#### Records for this exercise

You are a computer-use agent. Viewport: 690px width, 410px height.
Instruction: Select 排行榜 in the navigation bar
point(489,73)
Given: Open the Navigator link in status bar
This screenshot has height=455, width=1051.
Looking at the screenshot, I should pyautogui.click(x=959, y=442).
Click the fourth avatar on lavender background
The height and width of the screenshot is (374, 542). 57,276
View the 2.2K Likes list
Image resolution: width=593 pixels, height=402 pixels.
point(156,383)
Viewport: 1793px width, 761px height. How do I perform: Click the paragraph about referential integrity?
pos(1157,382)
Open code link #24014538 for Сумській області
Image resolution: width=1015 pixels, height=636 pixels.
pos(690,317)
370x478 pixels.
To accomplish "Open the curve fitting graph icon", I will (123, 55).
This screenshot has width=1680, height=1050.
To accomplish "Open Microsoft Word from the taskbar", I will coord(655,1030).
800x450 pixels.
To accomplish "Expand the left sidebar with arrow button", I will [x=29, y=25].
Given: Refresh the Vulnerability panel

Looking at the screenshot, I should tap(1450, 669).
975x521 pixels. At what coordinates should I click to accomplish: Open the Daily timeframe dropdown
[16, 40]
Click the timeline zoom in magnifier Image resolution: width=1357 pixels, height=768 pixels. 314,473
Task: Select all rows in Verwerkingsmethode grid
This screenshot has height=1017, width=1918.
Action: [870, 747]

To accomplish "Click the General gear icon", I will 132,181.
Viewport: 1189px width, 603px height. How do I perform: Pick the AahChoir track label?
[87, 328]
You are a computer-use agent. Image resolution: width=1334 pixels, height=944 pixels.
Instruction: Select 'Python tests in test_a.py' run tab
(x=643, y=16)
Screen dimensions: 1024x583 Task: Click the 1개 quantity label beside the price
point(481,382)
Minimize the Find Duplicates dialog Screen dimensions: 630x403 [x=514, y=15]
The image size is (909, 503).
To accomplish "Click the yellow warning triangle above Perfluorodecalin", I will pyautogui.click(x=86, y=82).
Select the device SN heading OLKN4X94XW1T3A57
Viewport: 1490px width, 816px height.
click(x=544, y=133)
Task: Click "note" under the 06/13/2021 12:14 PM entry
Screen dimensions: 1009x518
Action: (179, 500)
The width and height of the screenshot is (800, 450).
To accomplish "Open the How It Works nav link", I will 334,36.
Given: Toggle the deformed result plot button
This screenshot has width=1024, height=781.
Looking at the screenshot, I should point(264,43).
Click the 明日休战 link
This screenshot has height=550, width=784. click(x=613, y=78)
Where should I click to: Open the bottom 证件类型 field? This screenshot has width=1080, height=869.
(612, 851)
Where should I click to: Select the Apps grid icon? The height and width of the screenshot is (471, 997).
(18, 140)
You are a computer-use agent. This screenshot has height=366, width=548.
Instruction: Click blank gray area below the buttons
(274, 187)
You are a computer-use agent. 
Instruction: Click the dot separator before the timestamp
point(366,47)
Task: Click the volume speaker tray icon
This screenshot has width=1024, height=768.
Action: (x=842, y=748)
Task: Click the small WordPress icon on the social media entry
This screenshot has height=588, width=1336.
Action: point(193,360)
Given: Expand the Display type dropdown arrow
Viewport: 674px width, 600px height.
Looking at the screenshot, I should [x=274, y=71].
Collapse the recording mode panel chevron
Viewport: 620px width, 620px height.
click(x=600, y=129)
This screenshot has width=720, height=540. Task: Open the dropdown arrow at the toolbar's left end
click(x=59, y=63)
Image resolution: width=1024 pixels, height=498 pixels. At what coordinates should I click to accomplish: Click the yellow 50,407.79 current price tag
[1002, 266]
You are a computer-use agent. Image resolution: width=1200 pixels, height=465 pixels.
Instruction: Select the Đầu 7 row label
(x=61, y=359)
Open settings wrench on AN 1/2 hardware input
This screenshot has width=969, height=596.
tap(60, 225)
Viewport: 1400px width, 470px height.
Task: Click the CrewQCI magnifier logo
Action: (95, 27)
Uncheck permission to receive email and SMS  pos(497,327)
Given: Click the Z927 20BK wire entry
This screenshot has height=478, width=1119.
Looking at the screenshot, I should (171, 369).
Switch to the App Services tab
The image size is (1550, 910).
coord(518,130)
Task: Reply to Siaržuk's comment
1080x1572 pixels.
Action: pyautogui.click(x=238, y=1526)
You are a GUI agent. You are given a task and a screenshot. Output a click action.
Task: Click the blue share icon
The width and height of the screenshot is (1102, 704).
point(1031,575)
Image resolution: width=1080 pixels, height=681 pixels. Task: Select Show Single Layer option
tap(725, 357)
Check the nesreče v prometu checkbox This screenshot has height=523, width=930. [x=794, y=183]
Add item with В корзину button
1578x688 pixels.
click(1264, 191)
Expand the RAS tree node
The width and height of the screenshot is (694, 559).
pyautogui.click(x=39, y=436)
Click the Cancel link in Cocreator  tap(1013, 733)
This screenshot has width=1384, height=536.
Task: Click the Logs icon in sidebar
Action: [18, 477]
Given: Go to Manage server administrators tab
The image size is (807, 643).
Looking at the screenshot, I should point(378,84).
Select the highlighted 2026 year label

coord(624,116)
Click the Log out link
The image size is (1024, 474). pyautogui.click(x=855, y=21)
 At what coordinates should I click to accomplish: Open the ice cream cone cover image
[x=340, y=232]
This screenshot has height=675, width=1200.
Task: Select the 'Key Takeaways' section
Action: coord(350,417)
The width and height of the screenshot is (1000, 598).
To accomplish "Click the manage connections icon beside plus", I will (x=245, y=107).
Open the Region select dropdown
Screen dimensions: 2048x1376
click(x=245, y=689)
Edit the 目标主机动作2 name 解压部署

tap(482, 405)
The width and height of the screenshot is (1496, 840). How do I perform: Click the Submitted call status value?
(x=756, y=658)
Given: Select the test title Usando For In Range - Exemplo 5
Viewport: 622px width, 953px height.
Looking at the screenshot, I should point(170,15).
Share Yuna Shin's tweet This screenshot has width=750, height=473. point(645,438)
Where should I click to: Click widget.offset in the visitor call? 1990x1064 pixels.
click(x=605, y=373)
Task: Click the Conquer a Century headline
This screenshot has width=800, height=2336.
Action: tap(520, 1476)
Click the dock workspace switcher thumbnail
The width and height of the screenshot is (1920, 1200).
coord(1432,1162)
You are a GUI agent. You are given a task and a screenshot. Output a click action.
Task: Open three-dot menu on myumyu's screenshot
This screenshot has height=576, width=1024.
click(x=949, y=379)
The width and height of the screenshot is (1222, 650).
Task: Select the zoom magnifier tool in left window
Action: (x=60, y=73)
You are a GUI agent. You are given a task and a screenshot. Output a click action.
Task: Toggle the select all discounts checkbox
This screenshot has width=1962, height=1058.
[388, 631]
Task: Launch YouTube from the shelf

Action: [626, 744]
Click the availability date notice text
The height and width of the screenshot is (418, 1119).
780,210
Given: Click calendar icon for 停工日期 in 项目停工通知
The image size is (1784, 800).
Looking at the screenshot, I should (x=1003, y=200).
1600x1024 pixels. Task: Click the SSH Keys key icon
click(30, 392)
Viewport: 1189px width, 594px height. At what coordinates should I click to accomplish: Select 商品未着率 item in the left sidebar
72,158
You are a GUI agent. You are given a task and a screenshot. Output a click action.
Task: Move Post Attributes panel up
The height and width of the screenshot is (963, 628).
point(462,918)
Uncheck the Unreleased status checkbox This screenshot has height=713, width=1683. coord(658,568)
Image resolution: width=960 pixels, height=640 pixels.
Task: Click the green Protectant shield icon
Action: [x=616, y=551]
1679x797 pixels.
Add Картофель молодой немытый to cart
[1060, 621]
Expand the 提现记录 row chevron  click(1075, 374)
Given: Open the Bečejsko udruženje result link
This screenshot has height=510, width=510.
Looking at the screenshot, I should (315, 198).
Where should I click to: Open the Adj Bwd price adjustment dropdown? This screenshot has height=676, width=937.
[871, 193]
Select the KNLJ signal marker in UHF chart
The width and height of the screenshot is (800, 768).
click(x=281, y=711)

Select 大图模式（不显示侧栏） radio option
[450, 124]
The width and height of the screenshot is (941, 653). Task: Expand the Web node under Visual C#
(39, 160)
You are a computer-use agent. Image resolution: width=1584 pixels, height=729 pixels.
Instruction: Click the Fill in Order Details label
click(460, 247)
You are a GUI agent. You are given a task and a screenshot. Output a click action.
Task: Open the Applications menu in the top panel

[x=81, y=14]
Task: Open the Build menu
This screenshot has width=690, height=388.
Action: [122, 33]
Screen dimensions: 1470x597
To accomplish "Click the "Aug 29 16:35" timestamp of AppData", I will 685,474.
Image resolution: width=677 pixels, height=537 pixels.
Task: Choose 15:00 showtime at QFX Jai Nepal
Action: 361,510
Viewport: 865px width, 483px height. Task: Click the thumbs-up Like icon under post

########

### What needs to be done
Reproduce only what lies between the start of the listing above and the end of the line containing "Given: Open the Navigator link in status bar", keeping every line exact.

### Reply to the exercise
You are a computer-use agent. Viewport: 690px width, 410px height.
Instruction: Select 排行榜 in the navigation bar
point(489,73)
Given: Open the Navigator link in status bar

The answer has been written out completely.